## What to work on:
Repeat every line of the items below word for word, leaving out the pictures.

## Stored data:
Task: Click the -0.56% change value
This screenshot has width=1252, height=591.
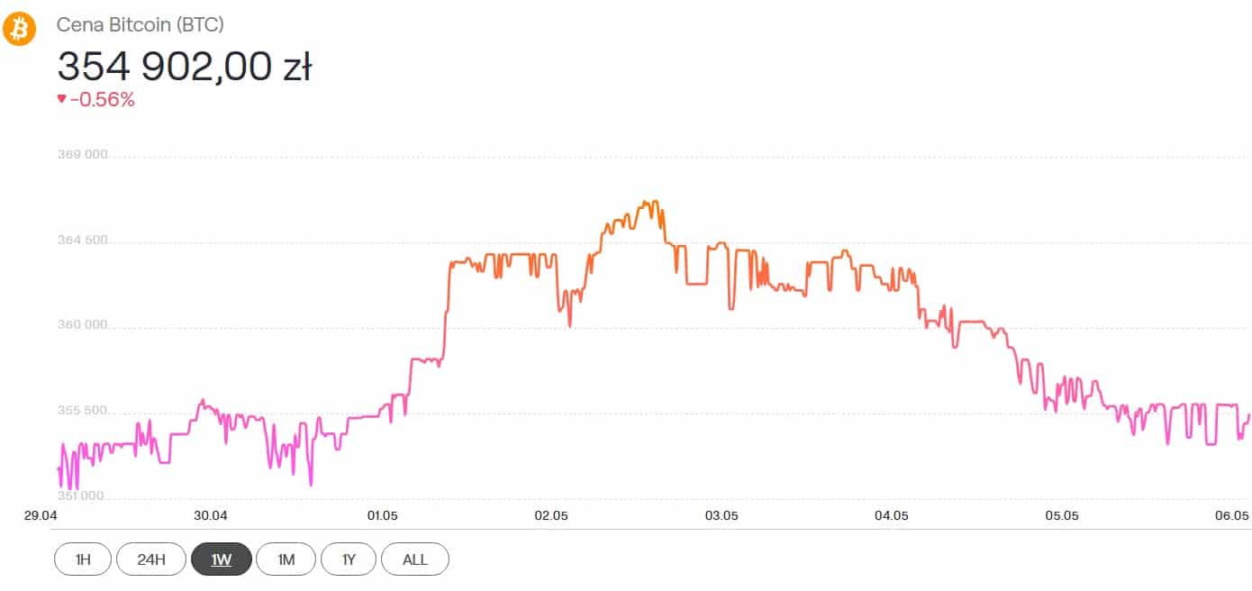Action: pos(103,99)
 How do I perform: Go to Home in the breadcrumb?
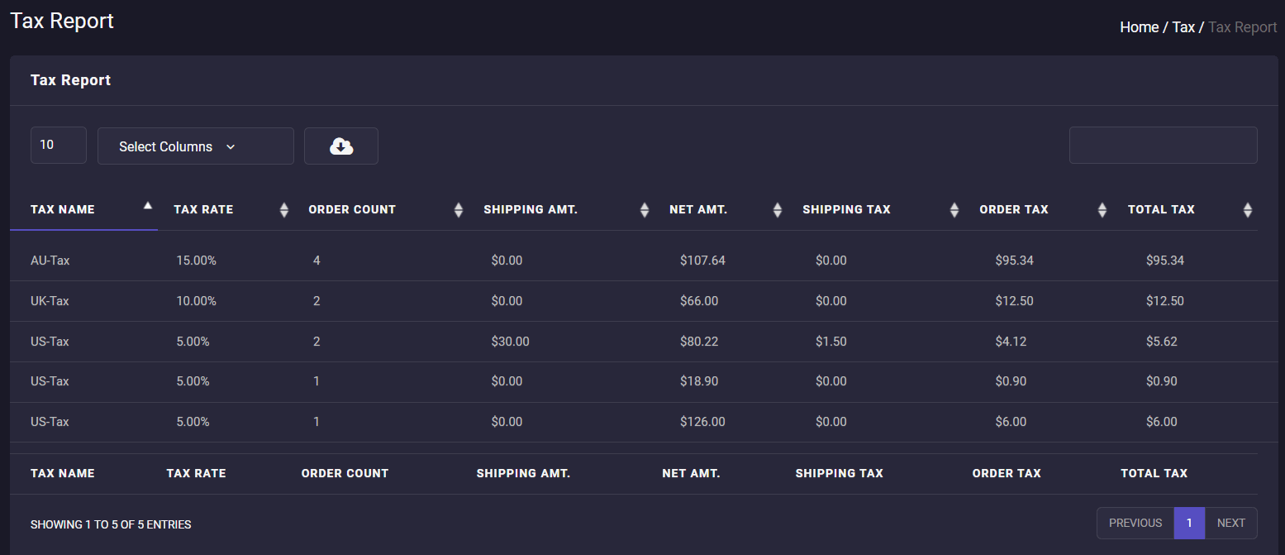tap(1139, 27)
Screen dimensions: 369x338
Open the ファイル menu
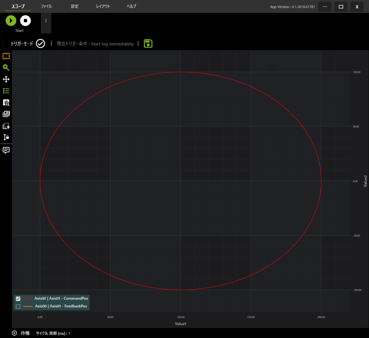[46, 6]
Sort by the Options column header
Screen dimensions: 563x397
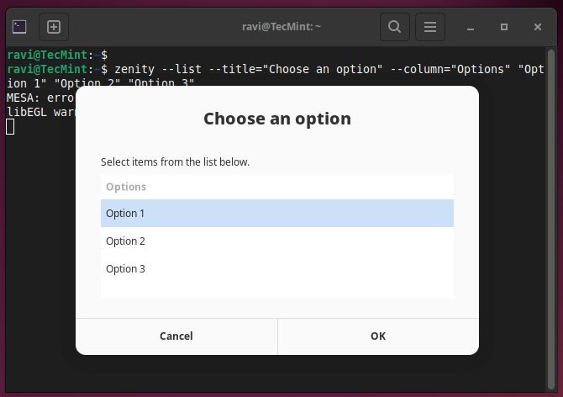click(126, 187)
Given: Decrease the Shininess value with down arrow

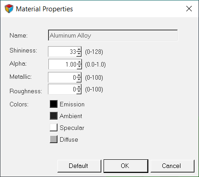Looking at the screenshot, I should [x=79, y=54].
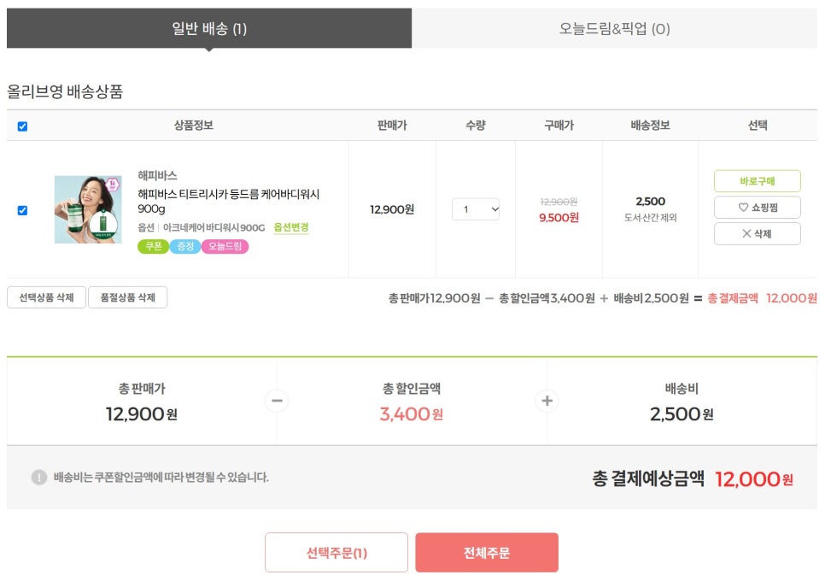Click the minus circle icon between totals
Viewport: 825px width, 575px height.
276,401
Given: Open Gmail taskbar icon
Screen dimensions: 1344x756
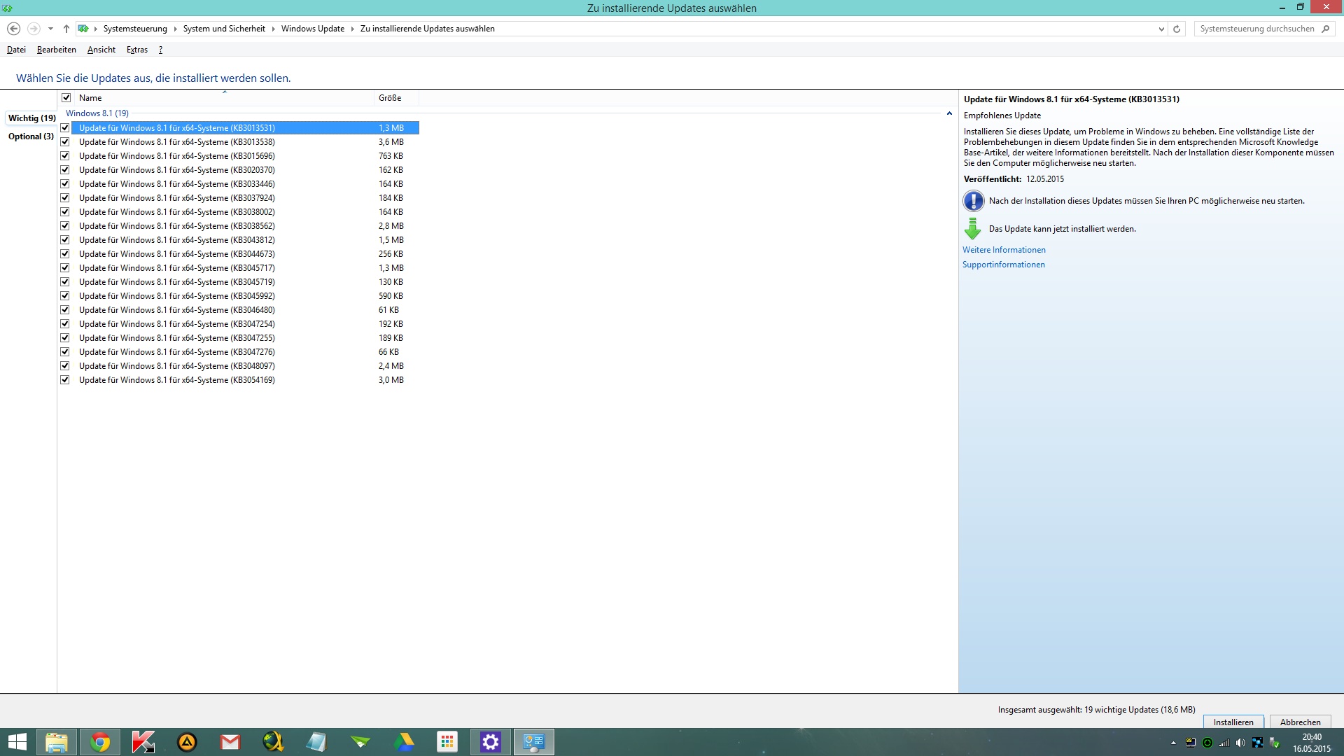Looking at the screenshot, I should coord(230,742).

## Result of the task:
Task: Click the -0.56% change value
This screenshot has width=1252, height=591.
Action: pos(103,99)
 How do I perform: Go to Home in the breadcrumb?
tap(1139, 27)
Screen dimensions: 369x338
Open the ファイル menu
[46, 6]
Sort by the Options column header
Screen dimensions: 563x397
click(126, 187)
Given: Decrease the Shininess value with down arrow

Looking at the screenshot, I should [x=79, y=54].
Click the minus circle icon between totals
Viewport: 825px width, 575px height.
276,401
Given: Open Gmail taskbar icon
Screen dimensions: 1344x756
Looking at the screenshot, I should coord(230,742).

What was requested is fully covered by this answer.